Task to complete
Your answer should be only the lines below from the one with "Select the 4.2" to the one with "Accept cookies with", repeated exactly, ends included.

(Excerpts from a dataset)

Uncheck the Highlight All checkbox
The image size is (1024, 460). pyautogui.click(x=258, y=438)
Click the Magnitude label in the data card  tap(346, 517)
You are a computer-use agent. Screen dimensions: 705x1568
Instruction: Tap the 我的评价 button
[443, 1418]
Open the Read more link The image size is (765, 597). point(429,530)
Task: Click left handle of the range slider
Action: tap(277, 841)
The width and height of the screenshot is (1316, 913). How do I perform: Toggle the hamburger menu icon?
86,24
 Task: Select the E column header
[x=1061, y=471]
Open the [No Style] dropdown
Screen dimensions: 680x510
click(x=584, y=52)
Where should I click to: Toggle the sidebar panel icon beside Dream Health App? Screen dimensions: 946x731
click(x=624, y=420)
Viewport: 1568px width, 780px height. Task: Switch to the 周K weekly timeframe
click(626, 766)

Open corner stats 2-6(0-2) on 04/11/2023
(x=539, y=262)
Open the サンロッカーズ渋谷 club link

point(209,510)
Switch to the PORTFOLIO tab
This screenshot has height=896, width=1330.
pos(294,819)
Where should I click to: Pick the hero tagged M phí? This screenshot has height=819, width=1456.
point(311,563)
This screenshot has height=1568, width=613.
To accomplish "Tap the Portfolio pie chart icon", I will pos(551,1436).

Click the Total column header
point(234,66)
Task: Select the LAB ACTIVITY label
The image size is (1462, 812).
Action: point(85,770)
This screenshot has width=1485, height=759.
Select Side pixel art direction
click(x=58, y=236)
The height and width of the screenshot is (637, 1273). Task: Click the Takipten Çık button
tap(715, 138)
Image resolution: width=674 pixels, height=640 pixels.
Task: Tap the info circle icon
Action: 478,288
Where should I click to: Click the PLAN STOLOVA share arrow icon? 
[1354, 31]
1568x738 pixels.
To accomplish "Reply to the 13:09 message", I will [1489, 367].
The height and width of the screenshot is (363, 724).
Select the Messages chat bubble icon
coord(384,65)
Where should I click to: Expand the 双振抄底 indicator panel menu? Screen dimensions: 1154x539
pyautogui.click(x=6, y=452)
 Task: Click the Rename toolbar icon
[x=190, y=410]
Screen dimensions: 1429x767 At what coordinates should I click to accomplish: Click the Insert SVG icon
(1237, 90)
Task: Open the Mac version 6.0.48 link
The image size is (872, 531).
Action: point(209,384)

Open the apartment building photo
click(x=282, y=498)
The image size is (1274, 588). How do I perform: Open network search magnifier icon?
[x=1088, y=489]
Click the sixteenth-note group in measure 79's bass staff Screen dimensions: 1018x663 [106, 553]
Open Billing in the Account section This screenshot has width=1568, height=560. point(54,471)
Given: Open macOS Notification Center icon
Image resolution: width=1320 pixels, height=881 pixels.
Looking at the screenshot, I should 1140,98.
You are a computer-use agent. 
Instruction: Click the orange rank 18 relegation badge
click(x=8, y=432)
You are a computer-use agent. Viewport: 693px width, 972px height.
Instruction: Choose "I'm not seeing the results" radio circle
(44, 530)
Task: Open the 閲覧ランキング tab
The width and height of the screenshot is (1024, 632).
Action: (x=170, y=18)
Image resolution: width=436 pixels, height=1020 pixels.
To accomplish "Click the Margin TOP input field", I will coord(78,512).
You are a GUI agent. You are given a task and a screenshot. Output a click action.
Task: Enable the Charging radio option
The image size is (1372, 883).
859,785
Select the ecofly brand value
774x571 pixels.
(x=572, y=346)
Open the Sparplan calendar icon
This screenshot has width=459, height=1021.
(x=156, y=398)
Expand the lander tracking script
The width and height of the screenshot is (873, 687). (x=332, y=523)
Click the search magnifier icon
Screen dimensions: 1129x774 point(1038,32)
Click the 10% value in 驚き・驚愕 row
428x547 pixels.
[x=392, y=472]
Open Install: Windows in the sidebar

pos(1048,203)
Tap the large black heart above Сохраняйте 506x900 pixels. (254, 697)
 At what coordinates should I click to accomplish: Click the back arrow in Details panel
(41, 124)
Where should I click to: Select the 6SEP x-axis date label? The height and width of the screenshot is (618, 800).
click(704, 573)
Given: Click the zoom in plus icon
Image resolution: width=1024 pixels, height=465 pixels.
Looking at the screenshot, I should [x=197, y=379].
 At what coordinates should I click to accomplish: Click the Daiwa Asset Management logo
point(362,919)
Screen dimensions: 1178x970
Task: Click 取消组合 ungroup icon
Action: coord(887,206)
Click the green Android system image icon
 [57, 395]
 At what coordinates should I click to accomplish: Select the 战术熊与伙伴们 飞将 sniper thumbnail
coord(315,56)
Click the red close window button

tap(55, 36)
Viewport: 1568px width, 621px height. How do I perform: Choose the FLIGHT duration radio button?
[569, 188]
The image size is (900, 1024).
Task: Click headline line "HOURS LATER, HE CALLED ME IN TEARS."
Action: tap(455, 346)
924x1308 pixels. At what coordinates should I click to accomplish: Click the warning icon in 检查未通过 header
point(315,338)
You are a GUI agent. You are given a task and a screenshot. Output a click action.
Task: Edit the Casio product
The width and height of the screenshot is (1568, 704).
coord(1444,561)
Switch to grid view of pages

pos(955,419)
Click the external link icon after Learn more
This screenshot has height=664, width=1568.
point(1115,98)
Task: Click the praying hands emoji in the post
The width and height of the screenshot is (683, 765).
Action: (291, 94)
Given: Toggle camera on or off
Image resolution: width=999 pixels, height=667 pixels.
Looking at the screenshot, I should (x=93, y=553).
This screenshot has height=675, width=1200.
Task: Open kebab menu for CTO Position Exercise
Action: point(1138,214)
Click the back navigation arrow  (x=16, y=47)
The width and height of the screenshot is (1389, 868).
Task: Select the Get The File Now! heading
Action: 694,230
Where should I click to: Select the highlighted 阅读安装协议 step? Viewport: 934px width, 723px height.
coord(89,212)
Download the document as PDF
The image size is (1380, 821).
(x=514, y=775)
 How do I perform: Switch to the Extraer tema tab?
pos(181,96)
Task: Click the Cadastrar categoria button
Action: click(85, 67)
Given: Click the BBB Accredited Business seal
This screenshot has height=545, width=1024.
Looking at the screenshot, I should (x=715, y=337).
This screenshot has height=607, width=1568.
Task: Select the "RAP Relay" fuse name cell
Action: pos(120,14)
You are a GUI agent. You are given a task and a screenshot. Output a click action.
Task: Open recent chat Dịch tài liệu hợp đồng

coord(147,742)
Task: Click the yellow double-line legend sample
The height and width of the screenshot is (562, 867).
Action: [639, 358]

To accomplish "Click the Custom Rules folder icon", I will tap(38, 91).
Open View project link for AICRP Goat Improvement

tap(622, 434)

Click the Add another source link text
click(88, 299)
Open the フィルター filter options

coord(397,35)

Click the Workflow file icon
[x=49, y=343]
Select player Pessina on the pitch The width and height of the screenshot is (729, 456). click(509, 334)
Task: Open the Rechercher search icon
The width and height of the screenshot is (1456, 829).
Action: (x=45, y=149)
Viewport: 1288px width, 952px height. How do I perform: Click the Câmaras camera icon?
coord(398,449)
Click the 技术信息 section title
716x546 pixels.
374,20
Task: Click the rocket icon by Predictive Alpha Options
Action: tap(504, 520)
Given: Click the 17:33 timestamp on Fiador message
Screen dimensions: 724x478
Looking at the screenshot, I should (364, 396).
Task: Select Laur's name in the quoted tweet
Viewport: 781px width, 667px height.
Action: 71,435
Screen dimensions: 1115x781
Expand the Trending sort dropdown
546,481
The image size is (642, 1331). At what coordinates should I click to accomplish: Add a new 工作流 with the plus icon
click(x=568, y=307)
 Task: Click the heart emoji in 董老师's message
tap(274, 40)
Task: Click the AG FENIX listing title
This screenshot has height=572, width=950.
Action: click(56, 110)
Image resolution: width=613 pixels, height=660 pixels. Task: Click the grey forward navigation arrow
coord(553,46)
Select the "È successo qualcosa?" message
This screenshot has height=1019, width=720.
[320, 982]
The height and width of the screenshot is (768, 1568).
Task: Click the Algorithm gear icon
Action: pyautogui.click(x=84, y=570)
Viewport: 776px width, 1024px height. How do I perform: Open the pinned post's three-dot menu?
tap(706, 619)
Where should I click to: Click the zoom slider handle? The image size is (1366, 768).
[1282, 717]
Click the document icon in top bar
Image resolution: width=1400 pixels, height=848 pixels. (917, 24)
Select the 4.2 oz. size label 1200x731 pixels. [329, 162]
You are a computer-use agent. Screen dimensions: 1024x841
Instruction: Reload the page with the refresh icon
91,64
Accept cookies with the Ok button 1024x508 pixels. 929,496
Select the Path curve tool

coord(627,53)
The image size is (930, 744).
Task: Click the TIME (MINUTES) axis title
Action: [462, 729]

Output for this exercise
Select the 4.2 oz. size label 1200x731 pixels. [329, 162]
You are a computer-use agent. Screen dimensions: 1024x841
Instruction: Reload the page with the refresh icon
91,64
Accept cookies with the Ok button 1024x508 pixels. 929,496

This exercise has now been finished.